Darling Mother grew more and more out of the world, but not badly unhappy – and knowing me sometimes. Her bed was moved to the one side of the yellow curtains, and the drawing-room side remained as usual. I slept across the wide foot of Mother's bed. If she stirred, I roused at once. I took Mother out in a wheelchair every fine day and had to have a little gate made at the stair foot to keep her from going up, as I could not watch her every moment, and she risked falling. The very kind doctor insisted that I could not go on without help, after years of this, and we were fortunate enough to be sent a young Irish nurse who came only for the day.

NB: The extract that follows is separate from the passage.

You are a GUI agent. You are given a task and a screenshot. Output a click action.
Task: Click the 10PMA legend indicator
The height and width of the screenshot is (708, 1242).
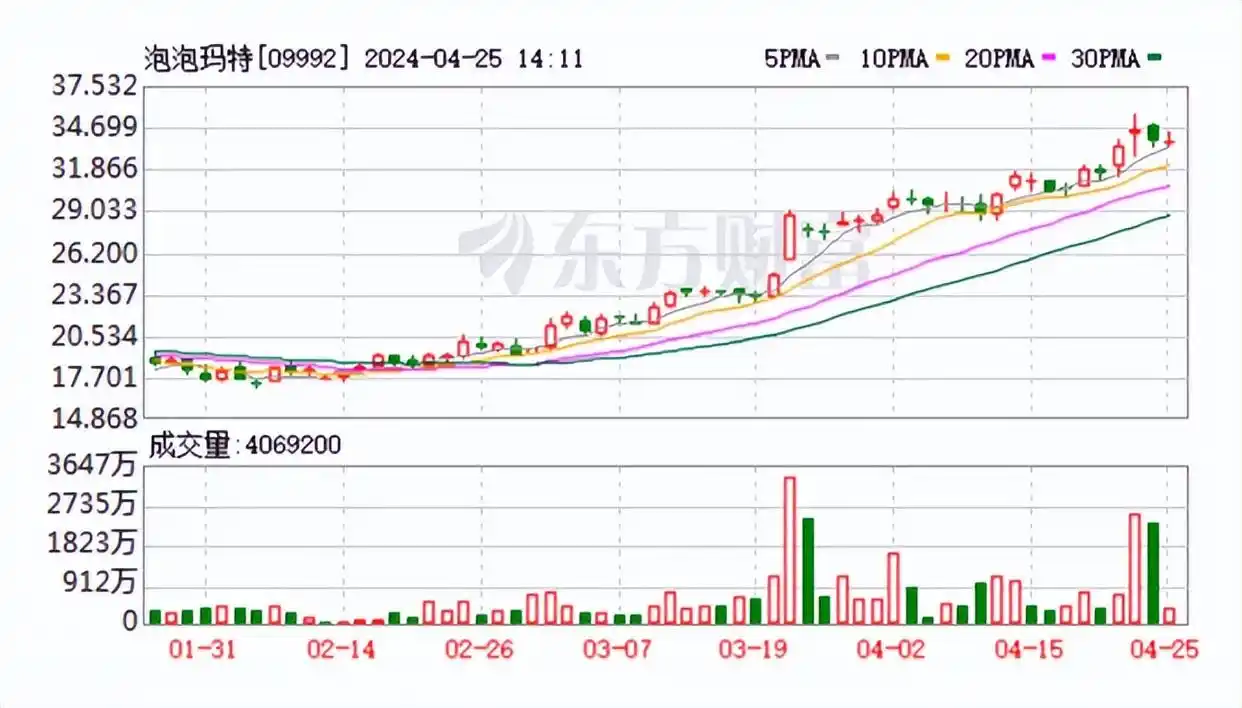[893, 60]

She, withdrawing after the shock of Mother's refusal to return to her chair on the first walk without me and making a scene in one of the quiet streets, was sent back to me immediately by the old nurse who had first sent her. As I had not scolded or been angry but understood her feelings, we agreed on a week's trial. She was very successful in the best kindness, and Mother was well looked after. The nurse became such a real friend that she stayed with us to the end – and remained a friend, when she married. Her boy (of about 14, I think) came to stay with me at Orchill for a week's holiday, after being ill. The nurse and I kept up our letters, after her husband died, until she was killed in a bicycle accident.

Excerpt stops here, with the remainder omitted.